Dove sono tutti quanti?

Prenotazione obbligatoria


Martedì 14 giugno

Con Amedeo Balbiastrofisico Università Roma Tor Vergata

 

 “Siamo soli nell’universo?” è una domanda che lascia un senso di vertigine a chiunque. Amedeo Balbi, nato all’alba degli anni ’70, se la pone fin da quando era bambino.
All’epoca erano tanti gli stimoli che potevano suscitare questo genere di curiosità in una mente giovane ed entusiasta: il ricordo recente della corsa allo spazio culminata con lo sbarco sulla Luna nel 1969, ma anche le tante opere di fantasia apparse in quegli anni e che avevano per tema la vita extraterrestre (da Guerre Stellari ai cartoni animati giapponesi, da Star Trek a Spazio 1999).

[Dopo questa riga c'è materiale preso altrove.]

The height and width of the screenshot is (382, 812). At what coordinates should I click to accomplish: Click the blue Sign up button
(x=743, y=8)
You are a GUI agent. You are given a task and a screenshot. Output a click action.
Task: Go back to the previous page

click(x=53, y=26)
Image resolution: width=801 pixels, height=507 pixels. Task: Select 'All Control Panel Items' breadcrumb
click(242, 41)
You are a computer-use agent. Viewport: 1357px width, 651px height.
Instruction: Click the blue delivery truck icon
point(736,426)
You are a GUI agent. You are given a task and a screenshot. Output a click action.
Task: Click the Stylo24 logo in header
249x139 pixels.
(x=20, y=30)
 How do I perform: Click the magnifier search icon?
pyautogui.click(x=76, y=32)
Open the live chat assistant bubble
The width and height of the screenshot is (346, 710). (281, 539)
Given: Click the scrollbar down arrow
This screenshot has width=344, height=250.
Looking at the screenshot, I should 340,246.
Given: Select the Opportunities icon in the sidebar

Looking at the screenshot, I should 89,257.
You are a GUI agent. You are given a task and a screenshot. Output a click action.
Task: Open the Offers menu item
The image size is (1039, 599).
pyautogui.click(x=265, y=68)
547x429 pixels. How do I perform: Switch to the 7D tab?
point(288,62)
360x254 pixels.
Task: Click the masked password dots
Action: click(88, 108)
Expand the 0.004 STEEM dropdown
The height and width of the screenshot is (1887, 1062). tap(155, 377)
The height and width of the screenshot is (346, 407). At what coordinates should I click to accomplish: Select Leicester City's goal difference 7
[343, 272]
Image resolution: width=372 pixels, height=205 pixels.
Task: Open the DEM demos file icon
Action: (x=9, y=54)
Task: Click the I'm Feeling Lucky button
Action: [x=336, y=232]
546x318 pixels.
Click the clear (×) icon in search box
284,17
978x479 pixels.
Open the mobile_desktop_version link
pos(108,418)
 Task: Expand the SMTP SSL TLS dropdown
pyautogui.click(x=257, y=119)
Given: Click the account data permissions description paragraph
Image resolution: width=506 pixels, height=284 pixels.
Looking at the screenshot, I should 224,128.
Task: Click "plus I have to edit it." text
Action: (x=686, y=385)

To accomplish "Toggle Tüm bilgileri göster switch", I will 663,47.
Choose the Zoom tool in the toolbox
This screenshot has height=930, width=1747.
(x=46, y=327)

Oggi, a distanza di quarant’anni, Balbi è un astrofisico e, quando ammira il cielo stellato con stupore immutato, si pone sempre la medesima domanda. Che cosa potrebbe dire a quel ragazzino degli anni ’70 per non deluderlo? Non c’è ancora una risposta definitiva: sì o no. Però, la scienza ha fatto formidabili balzi in avanti e oggi abbiamo molti elementi nuovi per orientarci in quel luogo pieno di mistero e meraviglia che è l’universo. Faremo un viaggio alla scoperta di ciò che sappiamo sulla questione della vita nell’universo, dal nostro sistema solare fino ai pianeti scoperti negli ultimi anni attorno alle altre stelle. Perché scoprire se siamo soli nell’Universo è un tassello fondamentale per capire chi siamo.

Amedeo Balbi

Astrofisico, insegna all’Università di Roma “Tor Vergata”. I suoi studi spaziano dall’origine dell’universo, al problema della materia e dell’energia oscura, alla ricerca di vita nel cosmo. Molto attivo anche sul fronte della divulgazione scientifica, è editorialista de Le Scienze, scrive tra gli altri per Repubblica, La Stampa, Wired, Il Post, e collabora con programmi radio e tv. È autore di diversi libri, tra i quali «Cercatori di meraviglia» (Rizzoli), vincitore del Premio nazionale di divulgazione scientifica 2015.